Soissons a pour origine Noviodunum, oppidum
principal des Suessiones, population de la Gaule Belgique ,
mentionné par César et voisin des
Bellovaci (Beauvais).
Sous la domination romaine ,
Augusta Suessionum, était une ville de garnison; l'Itinéraire
d'Antonin
y fixe le séjour habituel de la 24e
légion; la ville possédait une manufacture d'armes. Les voies
romaines de Reims
à Amiens
et de Reims à Thérouanne se croisaient à Soissons.

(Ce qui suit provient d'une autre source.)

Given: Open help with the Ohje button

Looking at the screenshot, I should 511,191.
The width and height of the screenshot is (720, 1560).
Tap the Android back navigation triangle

A l'époque franque, Soissons était le chef-lieu du pagus
Suessonicus; les rois mérovingiens
s'en disputèrent la possession; la modeste sous-préfecture
actuelle a été une des capitales de la Gaule
franque et une ville épiscopale importante. Près de cette
ville se livra, en 486, la bataille où
Clovis
vainquit le général romain
Syagrius.
Charles-Martel
y battit en 719 Chilpéric, roi de
Neustrie .
A partir du VIIIe s. elle a toujours porté
le titre de comté. En 923 Charles
le Simple y combattit Robert qui y perdit la vie. Soissons, après
la mort de Clovis, devint la capitale d'un des quatre royaumes francs ( Le
Royaume de Soissons ).
Dans la seconde moitié du Xe
siècle apparaît le comté de Soissons, qui fut administré
par des princes appartenant successivement aux familles de Nesle, de Coucy,
de Luxembourg, de Condé,
de Savoie et d'Orléans.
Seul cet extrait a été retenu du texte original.